## REQUIRED TASK
Continue the text on climate reparations for poorer nations, beginning right after its final sentence.

## SELECTED EXTRACT
— Start —

Poorer nations suffering from extreme weather disasters, so much so that their citizens are seeking refuge in safer terrains outside their borders, want rich nations like the United States to pay for reparations and to relocate populations.

Preparatory talks ahead of the United Nations Conference on Climate Change to be held in Paris in December has representatives from developing nations asking for more than an already agreed upon $100 billion per year for climate change mitigation measures. They want additional compensation for weather-related disasters as well as a "displacement coordination facility" for refugees. And they want all this to be legally binding as part of the larger anticipated Paris accord.

The U.S. and wealthier nations in the European Union are balking.

The rationale for the additional funds and refugee facility is based on donor country failures to follow through cohesively on aid pledges following weather-related disasters. For example, last March, Cyclone Pam devastated islands in the South Pacific but attention quickly turned to the massive earthquake in Nepal soon thereafter. That left small nations such as Vanuatu, which was devastated, to manage its own cleanup without much in the way of international assistance.

Poorer nations blame extreme weather-related disasters on climate change stemming from emission-polluting countries that have more developed and wealthier economies.

The U.N. Paris conference aims to reach an international, legally biding agreement on climate change that would reduce greenhouse gas emissions and thwart global temperature rise. A separate agreement is being eyed to address losses and damages from extreme weather events, thought to be a result of climate change.

As it stands, the Warsaw Mechanism, adopted in 2013 at the U.N. climate conference in Poland, established a structure to address losses and damages associated with climate change impacts. However that mechanism is due to expire this year when a new climate agreement is reached. Poorer nations who say they are on the front lines of climate change and suffer the worst of its extreme weather ramifications aren't pleased by the expiration. They want loss and damage provisions to be extended and expanded upon.

— End —

[Stored items from a collection]
— Start —

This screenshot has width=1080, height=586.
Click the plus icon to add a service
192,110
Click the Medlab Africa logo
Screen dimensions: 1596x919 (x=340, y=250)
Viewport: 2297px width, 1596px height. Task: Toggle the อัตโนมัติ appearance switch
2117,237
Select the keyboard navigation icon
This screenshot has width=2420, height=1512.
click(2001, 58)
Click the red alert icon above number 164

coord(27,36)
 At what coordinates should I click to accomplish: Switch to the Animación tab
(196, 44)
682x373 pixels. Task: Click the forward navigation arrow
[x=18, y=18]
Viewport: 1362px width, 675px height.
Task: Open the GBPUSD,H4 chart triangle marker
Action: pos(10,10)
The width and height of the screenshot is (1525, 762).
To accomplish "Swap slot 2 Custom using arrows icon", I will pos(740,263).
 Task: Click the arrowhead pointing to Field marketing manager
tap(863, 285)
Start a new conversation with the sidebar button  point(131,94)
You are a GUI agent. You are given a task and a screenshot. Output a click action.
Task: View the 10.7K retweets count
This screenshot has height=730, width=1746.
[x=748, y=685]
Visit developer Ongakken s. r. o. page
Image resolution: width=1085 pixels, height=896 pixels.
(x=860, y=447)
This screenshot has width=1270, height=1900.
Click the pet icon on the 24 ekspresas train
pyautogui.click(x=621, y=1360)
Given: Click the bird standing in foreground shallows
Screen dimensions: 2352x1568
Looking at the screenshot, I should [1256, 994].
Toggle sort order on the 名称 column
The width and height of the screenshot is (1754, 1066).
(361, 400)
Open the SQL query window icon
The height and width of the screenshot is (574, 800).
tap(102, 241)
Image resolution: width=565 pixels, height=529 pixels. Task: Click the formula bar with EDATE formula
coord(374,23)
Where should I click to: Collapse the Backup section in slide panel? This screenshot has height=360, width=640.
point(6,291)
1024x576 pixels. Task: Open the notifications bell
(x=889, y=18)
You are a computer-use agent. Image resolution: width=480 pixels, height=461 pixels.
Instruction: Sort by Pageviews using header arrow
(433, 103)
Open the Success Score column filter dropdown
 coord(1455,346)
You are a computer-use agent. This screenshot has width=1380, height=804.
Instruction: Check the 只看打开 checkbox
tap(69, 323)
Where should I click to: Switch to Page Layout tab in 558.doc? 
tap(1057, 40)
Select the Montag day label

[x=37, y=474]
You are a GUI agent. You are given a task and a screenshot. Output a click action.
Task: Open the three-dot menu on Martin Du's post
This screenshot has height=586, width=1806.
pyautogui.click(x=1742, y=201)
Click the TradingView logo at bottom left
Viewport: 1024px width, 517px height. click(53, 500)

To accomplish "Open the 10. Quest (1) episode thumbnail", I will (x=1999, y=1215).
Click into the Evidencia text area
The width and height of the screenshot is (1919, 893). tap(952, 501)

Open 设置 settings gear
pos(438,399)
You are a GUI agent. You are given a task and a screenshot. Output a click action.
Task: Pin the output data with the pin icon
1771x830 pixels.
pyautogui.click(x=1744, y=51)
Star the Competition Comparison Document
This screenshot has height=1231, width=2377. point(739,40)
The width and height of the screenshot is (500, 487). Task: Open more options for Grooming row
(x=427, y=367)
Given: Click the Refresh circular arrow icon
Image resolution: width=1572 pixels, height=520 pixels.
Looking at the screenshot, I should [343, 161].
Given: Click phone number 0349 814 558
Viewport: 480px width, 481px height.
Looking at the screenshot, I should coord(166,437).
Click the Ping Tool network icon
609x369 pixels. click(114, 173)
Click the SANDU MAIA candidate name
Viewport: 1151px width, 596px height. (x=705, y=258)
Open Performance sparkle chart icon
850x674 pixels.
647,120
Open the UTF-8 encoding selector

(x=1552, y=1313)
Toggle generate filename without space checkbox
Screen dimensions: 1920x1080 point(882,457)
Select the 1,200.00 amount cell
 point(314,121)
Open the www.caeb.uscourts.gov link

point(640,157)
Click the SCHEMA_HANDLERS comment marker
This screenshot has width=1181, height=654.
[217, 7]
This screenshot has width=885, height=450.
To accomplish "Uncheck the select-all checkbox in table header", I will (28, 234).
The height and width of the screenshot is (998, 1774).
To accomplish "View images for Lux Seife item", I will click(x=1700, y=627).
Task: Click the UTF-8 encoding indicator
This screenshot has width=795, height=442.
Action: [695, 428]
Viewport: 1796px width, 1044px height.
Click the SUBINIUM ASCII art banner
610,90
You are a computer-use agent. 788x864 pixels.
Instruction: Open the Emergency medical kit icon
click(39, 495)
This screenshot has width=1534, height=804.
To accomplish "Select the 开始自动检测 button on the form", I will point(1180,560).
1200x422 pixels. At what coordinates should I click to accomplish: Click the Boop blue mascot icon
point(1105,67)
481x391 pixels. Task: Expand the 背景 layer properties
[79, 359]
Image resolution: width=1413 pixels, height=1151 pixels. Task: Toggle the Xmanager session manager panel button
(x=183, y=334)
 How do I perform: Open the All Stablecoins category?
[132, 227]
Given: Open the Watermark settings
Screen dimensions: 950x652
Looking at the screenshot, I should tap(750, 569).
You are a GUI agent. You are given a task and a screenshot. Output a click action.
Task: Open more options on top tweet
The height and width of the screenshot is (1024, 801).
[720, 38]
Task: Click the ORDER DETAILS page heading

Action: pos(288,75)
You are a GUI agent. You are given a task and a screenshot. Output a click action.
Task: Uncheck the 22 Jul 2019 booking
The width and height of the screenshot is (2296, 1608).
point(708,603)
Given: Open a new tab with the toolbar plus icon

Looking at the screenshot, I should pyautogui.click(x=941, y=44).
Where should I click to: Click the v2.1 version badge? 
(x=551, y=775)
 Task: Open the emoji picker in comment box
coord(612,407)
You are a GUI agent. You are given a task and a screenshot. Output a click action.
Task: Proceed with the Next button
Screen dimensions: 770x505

— End —

## OUTPUT OF THE EXERCISE
Reports indicate a compromise will be sought whereby the Warsaw Mechanism is extended, yet carved out from any legally binding agreement.

Meanwhile, environmental groups are lobbying to make reparations even more punitive and require polluting companies in the private sector to step up and also pay for extreme weather-related damages.

Property and casualty losses have been a point of contention for years in climate-change discussions. How to handle refugee claims is a relatively new issue that comes at a time when Europe is facing a separate refugee crisis of its own, with hordes of people seeking asylum from war-torn countries in the Middle East and North Africa. Nine civil wars are raging in countries from Pakistan to Nigeria.

Adding climate refugees to those numbers may be too much for government representatives to take on at the moment. Without question, however, a refugee facility needs to be discussed if not negotiated, as do further compensation measures for poor countries.

The $100 billion-a-year-commitment by 2020 seems like a lot of money, but increasingly it isn't looking like enough funding. With extreme weather events on the rise, so too will be the costs of cleanup and the tolls on people's lives.

Thomas M. Kostigen is the founder of TheClimateSurvivalist.com and a New York Times bestselling author and journalist. He is the National Geographic author of "Extreme Weather Survival Guide: Understand, Prepare, Survive, Recover" and the NG Kids book, "Extreme Weather: Surviving Tornadoes, Tsunamis, Hailstorms, Thundersnow, Hurricanes and More!" Follow him @weathersurvival, or email kostigen@theclimatesurvivalist.com.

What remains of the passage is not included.